Ulusal gazetelerdeki köşe yazarlarının -ki çoğu şu anda AK Parti’nin yanında-  sayıları 100 civarında.  Ama, benzer şeyler yazdıkları için okunma oranları düşük. Olayları, değişik ve orijinal bir şekilde işlemeyi bilmeyip, benzer cümlelerle hükümetin daha doğrusu Cumhurbaşkanımızın yanında –adeta bir nefer gibi-  görünüyorlar… Bu yüzden de, çok eleştirdikleri halde bazı yazarlar kadar okunamıyorlar. Ayrıca, basında  öyle bir tiröst var ki; meşhur olmazsan köşe yazarlığına geçiş yapman imkansız. Yani; yönetmenlerin, diğer basını, internet sayfalarını takip edip; ‘sağlam konulara değinen yazarlar bulayım, onları kadroma katayım, güçlendireyim’ diye bir düşüncesi yok!.. Bakın, ülkemizin bir numaralı konusu eğitim/sanat, ama basında kaç köşe yazarı var, kaç eğitim/sanat sayfası var? (Magazini saymıyoruz)

O zaman, diyebiliriz ki; Cumhurbaşkanı bu köşeleri tutmuşlardan memnun değil!...Ülkeye yeni bir şey katmadıkları ve  kendisinin açtığı yolda peşinden geldikleri için!…

 2/ “TV ekranlarına ipotek koymuş”;

TV tartışma programlarına çağrılan isimler, toplasanız 50 kişi yok. Aynı isimler ama, benzer cümlelerle söylem yaptıkları için dinleyenleri yok. TV konuşmacılarıyla ilgili yazımda belirtmiştim. Aynı konuda düşünen, AK Parti için (veya Halk TV-CHP)  çalışan konuşmacılardan ortaya ne çıkabilir, seyirciyi etkileyebilir ki?..Sadece birbirlerini gaza getiriyor, kızarıp bozarıyor, renkten renge giriyorlar. (Ondan sonra ekrana bakışları var ki!!!!) Mesela, TV NET’te; her akşam aynı isimler, saatlerce konuşuyor… Bir rektör hocam diyor ki; “bir rektör arkadaş her akşam Tv’ de, siyasetin içinde. Olmuyor, bizimde kredimizi düşürüyor.” Ama, ekranlarda koltuklara kaykılmalarından,  alaycı konuşmalarından v.b.  onlara bakarsanız ülkeyi yönetiyorlar ve başta Cumhurbaşkanı ve bakanlar olmak üzere herkes onları dinliyor, her dediklerini uyguluyorlar. Tam bir komedi olduğu, izlenme oranlarına bakılınca anlaşılmaktadır. İletişim  Dr. olarak söylüyorum ki TV, bir sanattır ve  böyle kullanılmaz…
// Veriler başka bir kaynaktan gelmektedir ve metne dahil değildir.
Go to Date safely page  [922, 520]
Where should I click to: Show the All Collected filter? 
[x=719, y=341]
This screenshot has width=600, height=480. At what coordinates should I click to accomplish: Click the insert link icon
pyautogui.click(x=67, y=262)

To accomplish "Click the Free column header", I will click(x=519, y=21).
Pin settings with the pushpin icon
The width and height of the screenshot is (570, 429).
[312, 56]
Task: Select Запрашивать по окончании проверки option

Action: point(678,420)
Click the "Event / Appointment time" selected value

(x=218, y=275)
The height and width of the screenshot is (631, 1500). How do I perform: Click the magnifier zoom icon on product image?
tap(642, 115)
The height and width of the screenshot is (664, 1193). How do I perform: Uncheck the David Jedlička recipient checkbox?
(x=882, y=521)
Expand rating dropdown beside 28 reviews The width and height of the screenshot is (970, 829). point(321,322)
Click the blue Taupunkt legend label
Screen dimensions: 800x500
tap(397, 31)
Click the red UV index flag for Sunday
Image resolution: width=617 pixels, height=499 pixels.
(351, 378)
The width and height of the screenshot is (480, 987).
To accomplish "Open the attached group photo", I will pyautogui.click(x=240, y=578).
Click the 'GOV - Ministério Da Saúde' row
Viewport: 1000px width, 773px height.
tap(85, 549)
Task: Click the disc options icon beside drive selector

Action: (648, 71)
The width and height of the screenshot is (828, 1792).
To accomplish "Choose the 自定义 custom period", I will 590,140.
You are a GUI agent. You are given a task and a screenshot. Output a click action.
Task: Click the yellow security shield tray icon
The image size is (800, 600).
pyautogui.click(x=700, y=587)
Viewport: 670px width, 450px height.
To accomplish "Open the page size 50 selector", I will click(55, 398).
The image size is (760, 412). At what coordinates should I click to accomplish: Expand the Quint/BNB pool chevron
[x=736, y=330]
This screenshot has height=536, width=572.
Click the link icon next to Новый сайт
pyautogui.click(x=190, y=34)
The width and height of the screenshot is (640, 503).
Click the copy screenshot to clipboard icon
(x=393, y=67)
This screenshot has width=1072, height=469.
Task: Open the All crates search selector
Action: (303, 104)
O zaman, diyebiliriz ki; Cumhurbaşkanı her gün konuşan, ekranlara ipotek koymuş ve kendisini desteklediklerini sıkça söyleyen, “bende buradayım görün artık” mesajı gönderen  bu isimlerden memnun değil!...

3/ “…kültür ve sanat dünyasını esir almış bir avuç millet düşmanının ülkemizin ortak değerlerini sömürmesine sessiz kalmayacağız.”;

Bu cümleden, bir kesimin; milli kültürü, sanatları, müziği, değerleri esir aldığı anlaşılıyor.  Cumhurbaşkanımız;  -AKM açılışında da söylemişti-  batı kültürü’nün/sanatlarının, bir kesim tarafından, bizim kültürümüze üstün tutulup öne çıkarılmasından ve kurumların buna göre yapılandırılmasından sürekli şikayet ediyor.  B.Erdoğan’da ‘blok flüt’ ile ilgili bir açıklama yapmış, bunun üzerine yazdığım yazıya/konuya  bir değerlendirme/açıklama gelmemişti. Biz, özellikle müzik kısmında benzer görüşlerimizi yazıyor, söylüyoruz.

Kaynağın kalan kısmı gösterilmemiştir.